• [Task objective]:
Return the line that has "Where should I click to: Toggle" and all lines below it through the last, exactly as they stand; omit pictures.

[[ Supplied records, beginning ]]

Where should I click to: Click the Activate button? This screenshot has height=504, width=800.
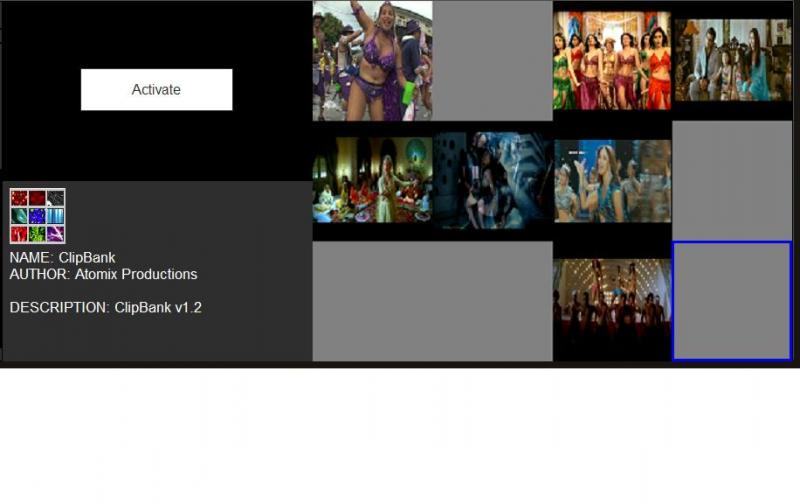tap(156, 90)
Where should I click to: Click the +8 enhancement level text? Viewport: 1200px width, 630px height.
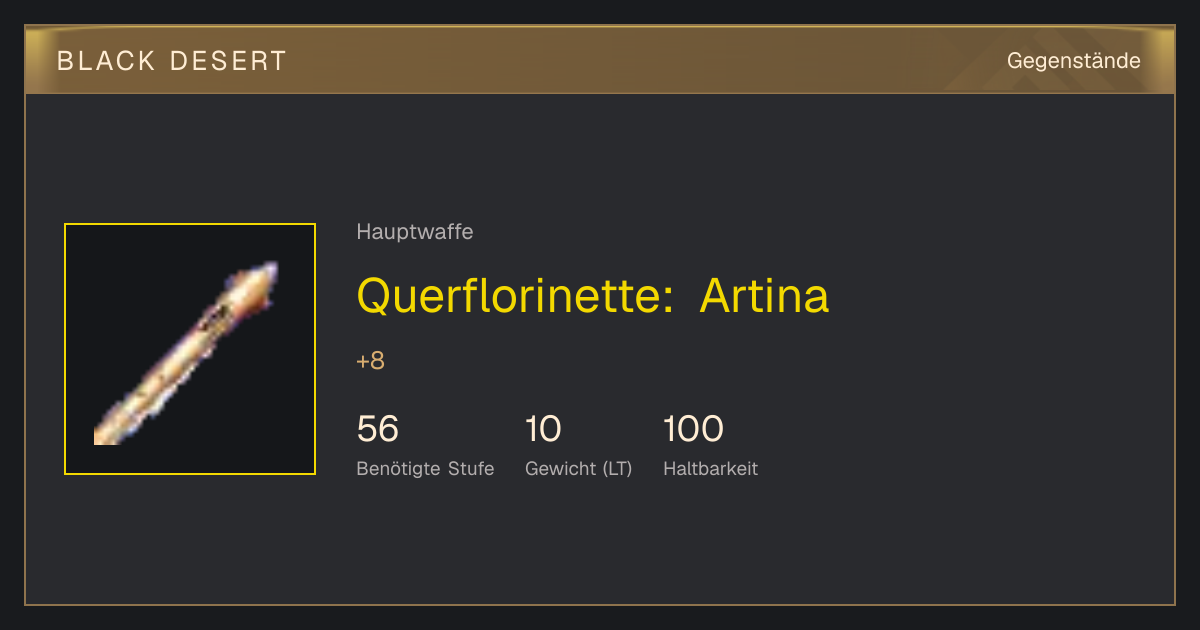[370, 361]
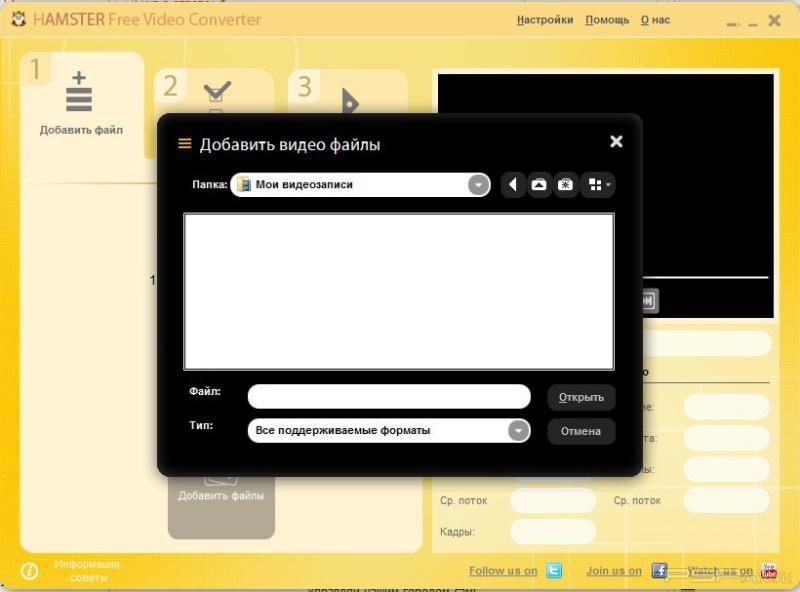Open the Настройки menu
Screen dimensions: 800x592
pos(545,20)
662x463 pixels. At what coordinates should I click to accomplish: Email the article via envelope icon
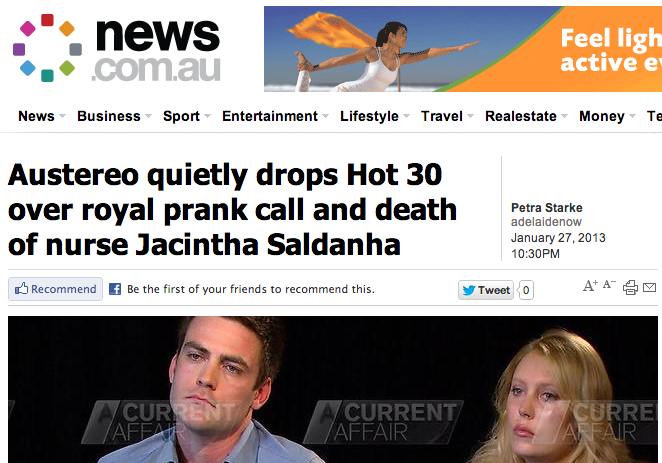pos(649,288)
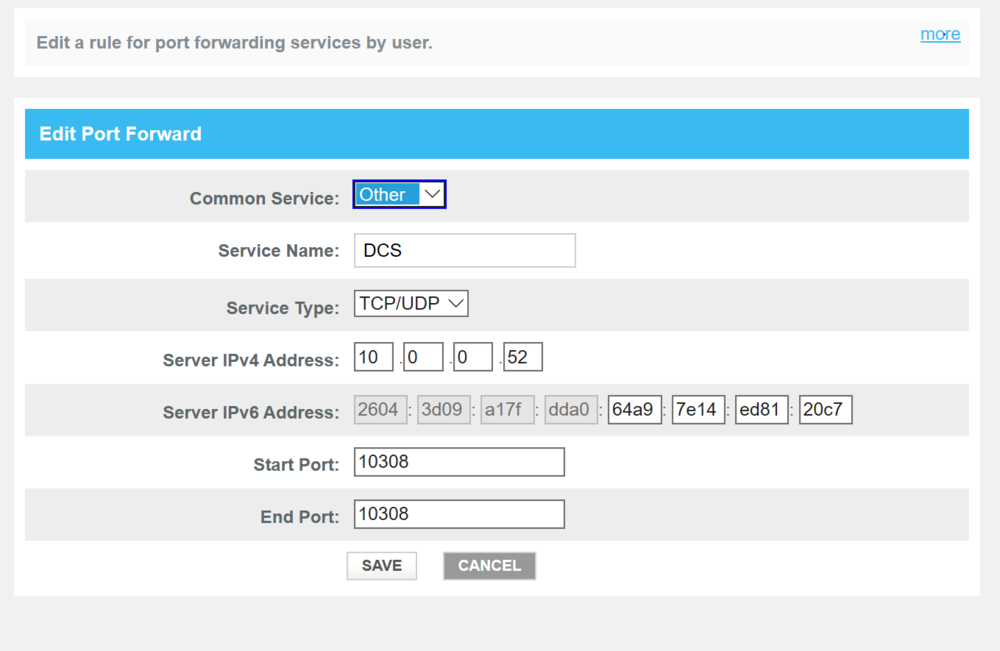The width and height of the screenshot is (1000, 651).
Task: Expand the Service Type dropdown
Action: (411, 304)
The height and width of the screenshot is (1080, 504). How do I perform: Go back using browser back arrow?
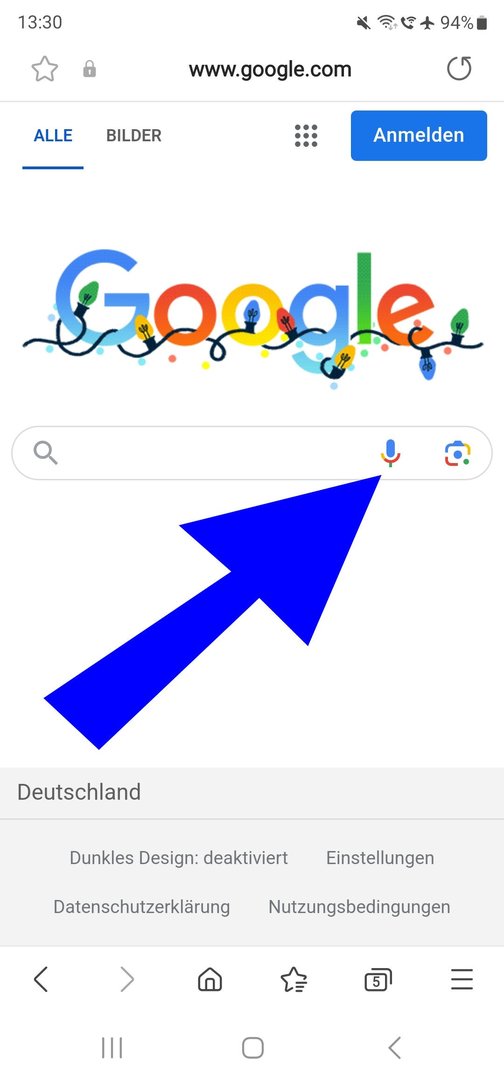tap(41, 979)
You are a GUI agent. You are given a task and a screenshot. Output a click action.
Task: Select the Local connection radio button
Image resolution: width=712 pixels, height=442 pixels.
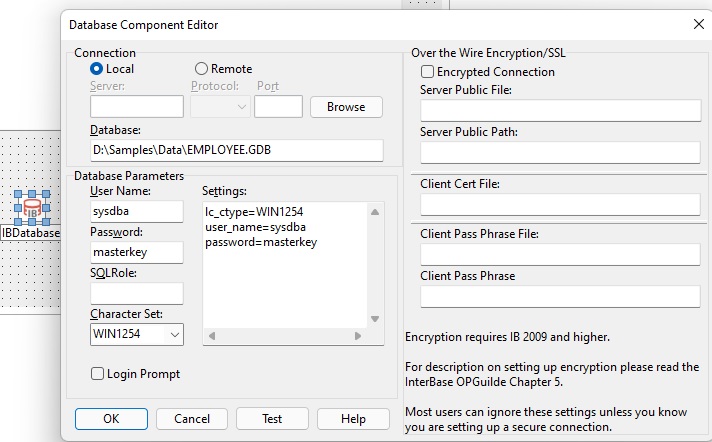pyautogui.click(x=97, y=69)
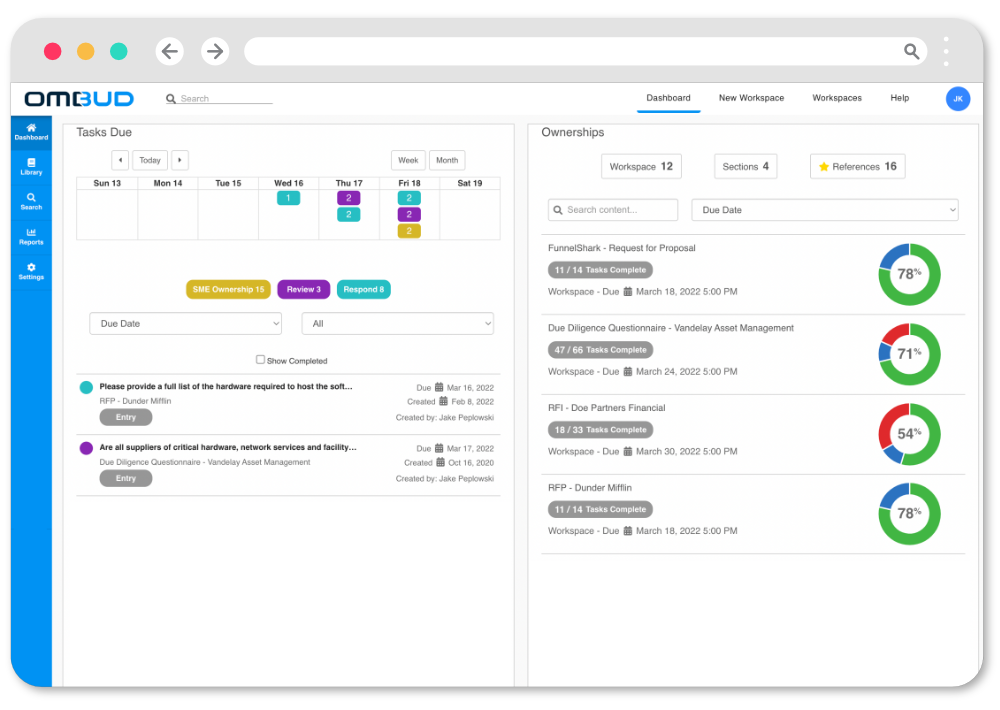Click the browser back arrow

170,52
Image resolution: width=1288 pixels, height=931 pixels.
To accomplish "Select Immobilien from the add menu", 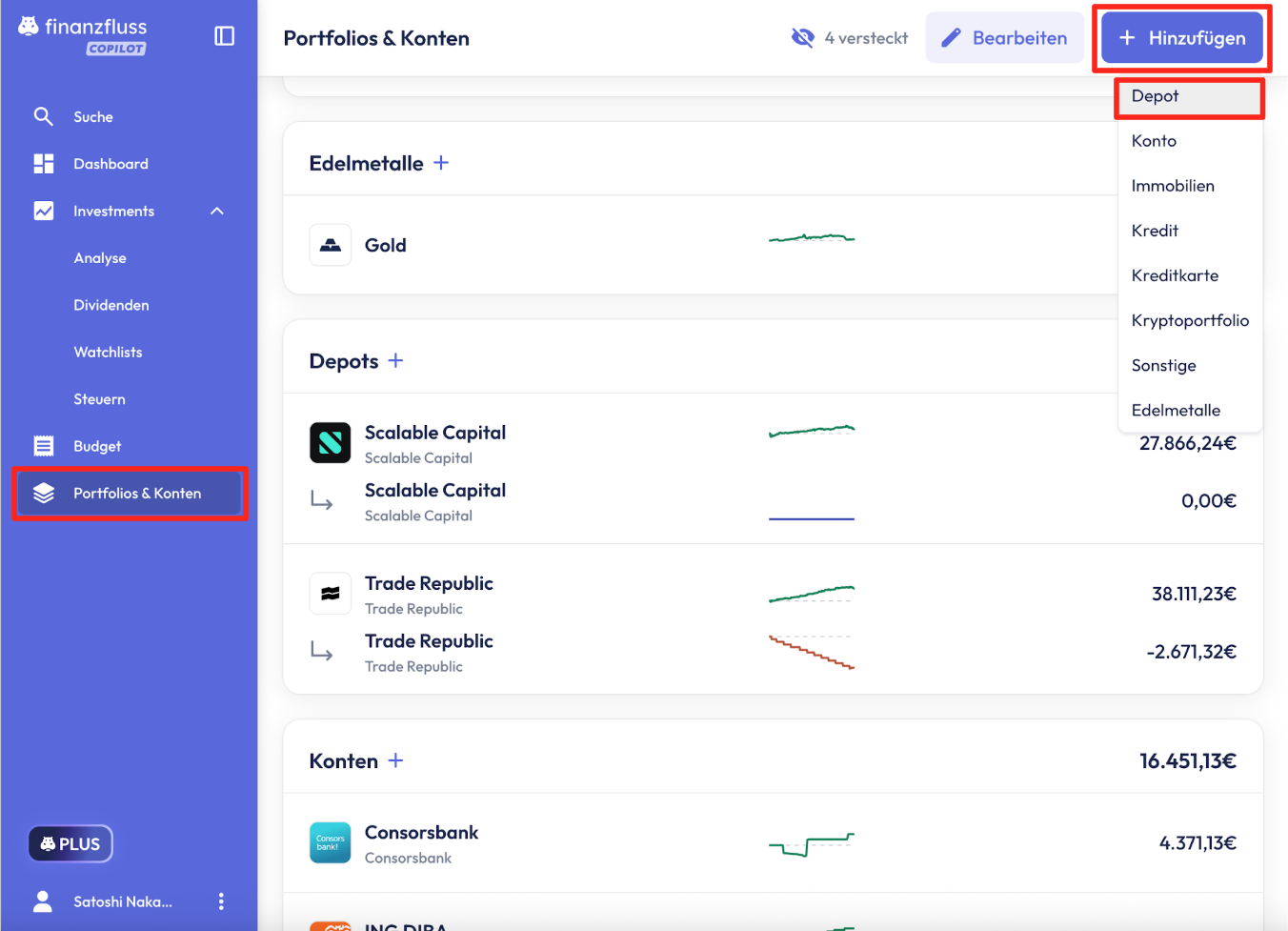I will tap(1173, 186).
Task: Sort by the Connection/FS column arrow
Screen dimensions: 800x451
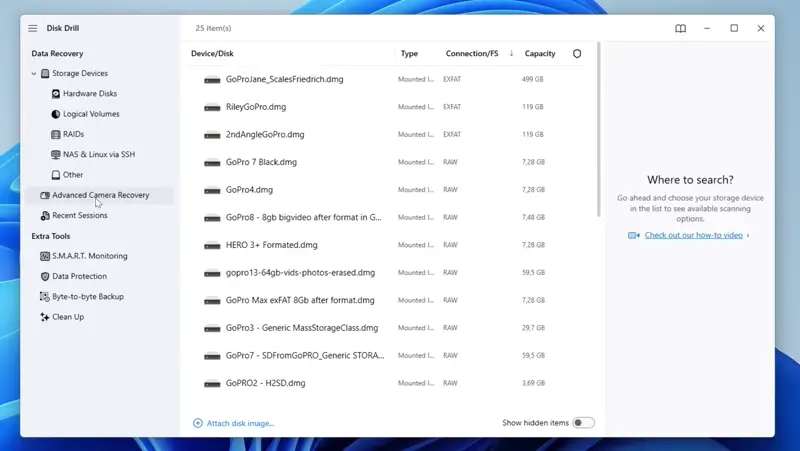Action: 511,54
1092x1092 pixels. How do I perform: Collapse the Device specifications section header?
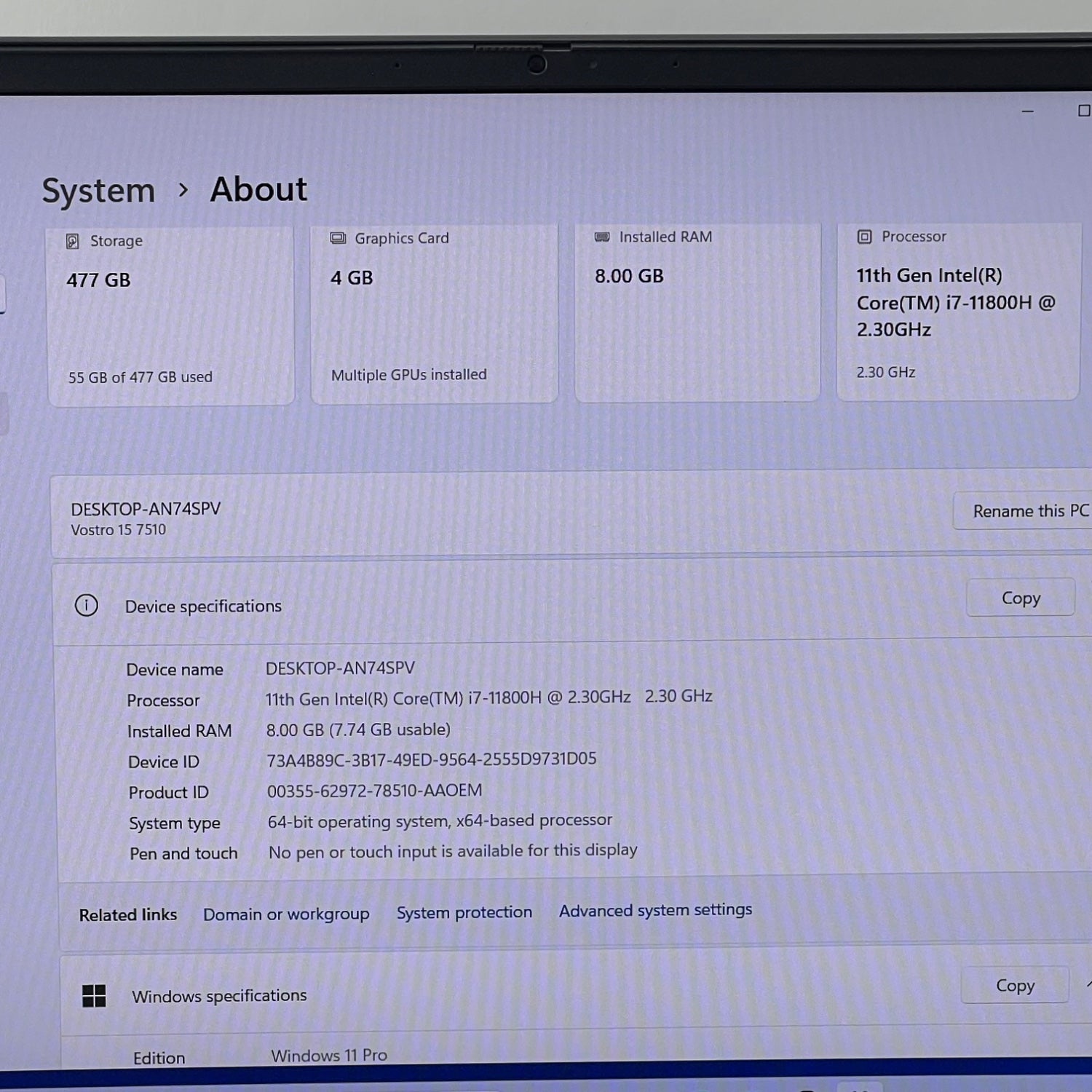coord(510,604)
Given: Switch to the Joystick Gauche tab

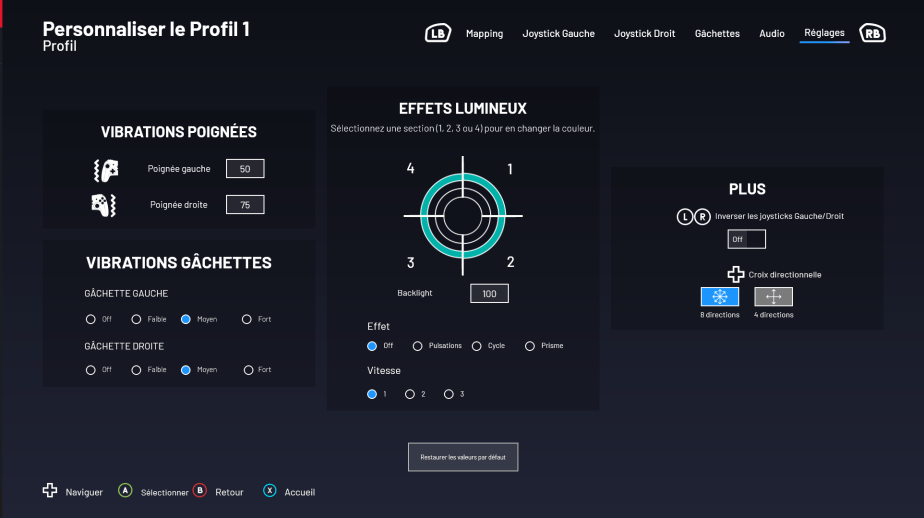Looking at the screenshot, I should click(558, 34).
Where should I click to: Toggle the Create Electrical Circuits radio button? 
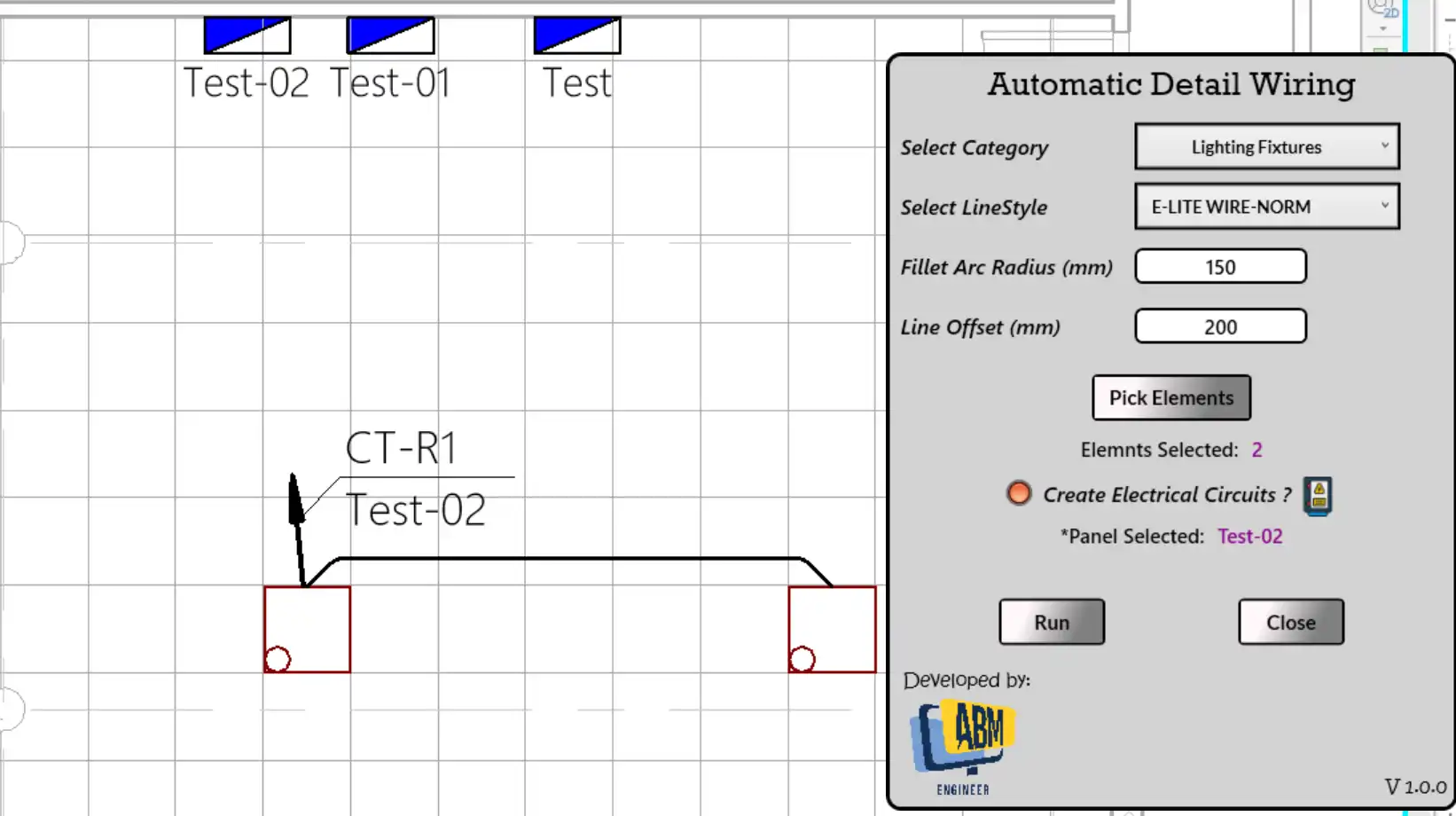pyautogui.click(x=1019, y=493)
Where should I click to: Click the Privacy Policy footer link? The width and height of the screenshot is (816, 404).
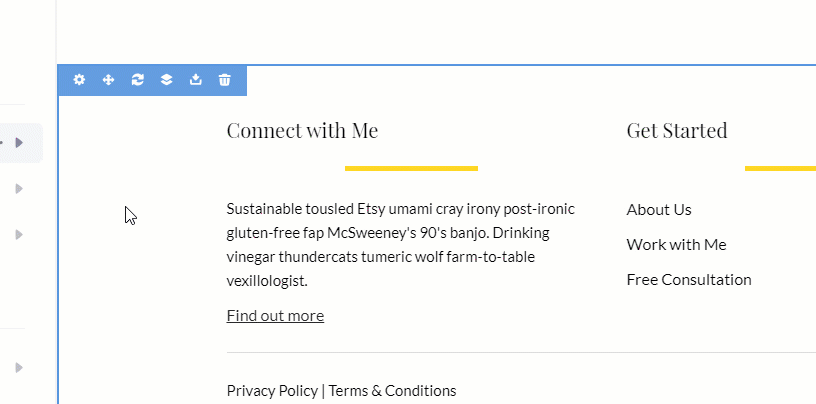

[[ Supplied records, end ]]

• [Reply to the task]:
Where should I click to: Toggle the Create Electrical Circuits radio button? 
pyautogui.click(x=1019, y=493)
Where should I click to: Click the Privacy Policy footer link? The width and height of the screenshot is (816, 404).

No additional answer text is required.